● **EXERCISE BRIEF**:
Continue the news article on Gulf aid for Syria from where it stops.

GCC states must shift Syria aid focus to prepare for long-term

More needs to be done to bridge the gap between emergency relief and development aid, according to Save the Children

GCC states must shift their funding focus from emergency to long-term development aid for children caught within regional conflicts, the Gulf head of a global children’s charity said.

Money from Gulf countries underpins much of the humanitarian activity in the region, including in Syria and Palestine. But more needs to be done to bridge the gap between emergency relief and development aid, said Soha Ellaithy, senior director of Save the Children’s GCC office.

“The issue is how we can make this sustainable,” Ellaithy told Philanthropy Age. “How communities can not just recover from conflict, but also how they can rebuild their lives for the long term. The challenge is to ensure that this aid merges into sustainable development projects that will be there for the next 10, 20 years.”

The fallout from Syria, in particular, has drawn a generous emergency response from the region. Kuwait hosted two international aid conferences for Syria, the second netting $2.3bn in commitments, with a third due at the end of this month. The Gulf state opened the 2014 conference with a pledge of $500m.

Still, long-term programming is now needed to get children back into school. There are some 2.8 million out-of-school children in Syria, the second worst rate of school attendance in the world, and overall enrolment has halved from pre-crisis levels of near 100 per cent. In the Syrian city of Aleppo, school enrolment is a woeful 6 per cent, according to Save the Children.

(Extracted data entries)

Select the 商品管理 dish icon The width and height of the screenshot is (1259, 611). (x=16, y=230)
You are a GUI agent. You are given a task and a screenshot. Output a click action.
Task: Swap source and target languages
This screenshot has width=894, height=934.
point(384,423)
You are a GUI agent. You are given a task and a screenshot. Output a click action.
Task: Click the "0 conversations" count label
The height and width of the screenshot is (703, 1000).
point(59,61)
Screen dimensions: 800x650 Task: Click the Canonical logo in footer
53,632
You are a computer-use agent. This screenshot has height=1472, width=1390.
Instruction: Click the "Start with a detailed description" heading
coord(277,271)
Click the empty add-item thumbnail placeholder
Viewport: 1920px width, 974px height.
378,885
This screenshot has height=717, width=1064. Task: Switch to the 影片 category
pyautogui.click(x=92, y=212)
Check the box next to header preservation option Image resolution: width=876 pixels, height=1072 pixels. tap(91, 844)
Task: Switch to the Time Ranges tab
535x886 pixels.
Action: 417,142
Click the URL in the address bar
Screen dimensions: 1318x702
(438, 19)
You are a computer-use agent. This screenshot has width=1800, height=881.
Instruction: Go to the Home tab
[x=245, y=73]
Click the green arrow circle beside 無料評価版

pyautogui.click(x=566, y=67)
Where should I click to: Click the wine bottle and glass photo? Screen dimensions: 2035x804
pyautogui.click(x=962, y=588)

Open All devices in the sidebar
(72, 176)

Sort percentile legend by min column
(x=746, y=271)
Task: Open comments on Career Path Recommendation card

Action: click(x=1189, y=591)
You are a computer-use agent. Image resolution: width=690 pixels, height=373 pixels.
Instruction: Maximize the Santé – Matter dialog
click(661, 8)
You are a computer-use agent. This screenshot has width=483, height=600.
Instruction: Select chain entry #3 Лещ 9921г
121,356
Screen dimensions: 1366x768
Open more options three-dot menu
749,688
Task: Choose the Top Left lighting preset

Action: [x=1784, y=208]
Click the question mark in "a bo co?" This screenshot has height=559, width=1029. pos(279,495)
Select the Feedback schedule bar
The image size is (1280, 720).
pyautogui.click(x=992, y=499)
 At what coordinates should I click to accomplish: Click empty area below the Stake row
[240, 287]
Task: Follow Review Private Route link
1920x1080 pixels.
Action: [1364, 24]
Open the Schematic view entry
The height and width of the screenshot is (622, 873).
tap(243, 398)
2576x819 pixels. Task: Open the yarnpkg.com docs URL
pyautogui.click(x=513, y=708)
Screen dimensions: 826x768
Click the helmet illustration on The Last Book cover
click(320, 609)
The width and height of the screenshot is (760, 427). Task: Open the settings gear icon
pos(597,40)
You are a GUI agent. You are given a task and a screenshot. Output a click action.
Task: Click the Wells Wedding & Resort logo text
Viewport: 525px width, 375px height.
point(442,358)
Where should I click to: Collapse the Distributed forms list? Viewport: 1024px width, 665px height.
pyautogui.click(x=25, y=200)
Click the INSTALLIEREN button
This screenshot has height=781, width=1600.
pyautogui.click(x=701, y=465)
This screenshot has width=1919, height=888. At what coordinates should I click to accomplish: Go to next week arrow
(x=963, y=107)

● **ANSWER FOR THIS EXERCISE**:
The children’s charity will also focus its efforts this year on boosting access to healthcare, including addressing rising malnutrition and stunting rates. A particularly often-overlooked area is psychosocial support for traumatised minors, according to Ellaithy. Half of the children surveyed in northern Syria by the NGO were 'rarely’ or ‘never’ able to concentrate in class.

In a separate survey by the organisation, fully 38 per cent of school children were unable to cope with the stress of their environment. “You can bring children to school and give them medication, but if their emotional wellbeing has been severely affected then they can’t reach their full potential,” said Ellaithy. “This is really the ultimate goal: to ensure children fulfil their potential.”

It is not just in Syria that help is needed. “The region has become plagued by conflict in the last four years,” Ellaithy said. “Syria is such a big crisis, we tend to forget there are other chronic problems going on, such as Gaza.”

The war-torn territory faces a host of challenges, including access to building materials to drive reconstruction efforts, a lack of medical equipment and contamination of the water table, all exacerbated by the latest 50-day conflict with Israel last year.

The children’s charity is looking for partners in the region to help it step up long-term support. The international NGO already partners with local foundation Dubai Cares and Qatar’s Educate A Child, among others in the region, to fund education initiatives, and the UAE’s Salam Ya Seghar to boost children’s access to healthcare in Gaza.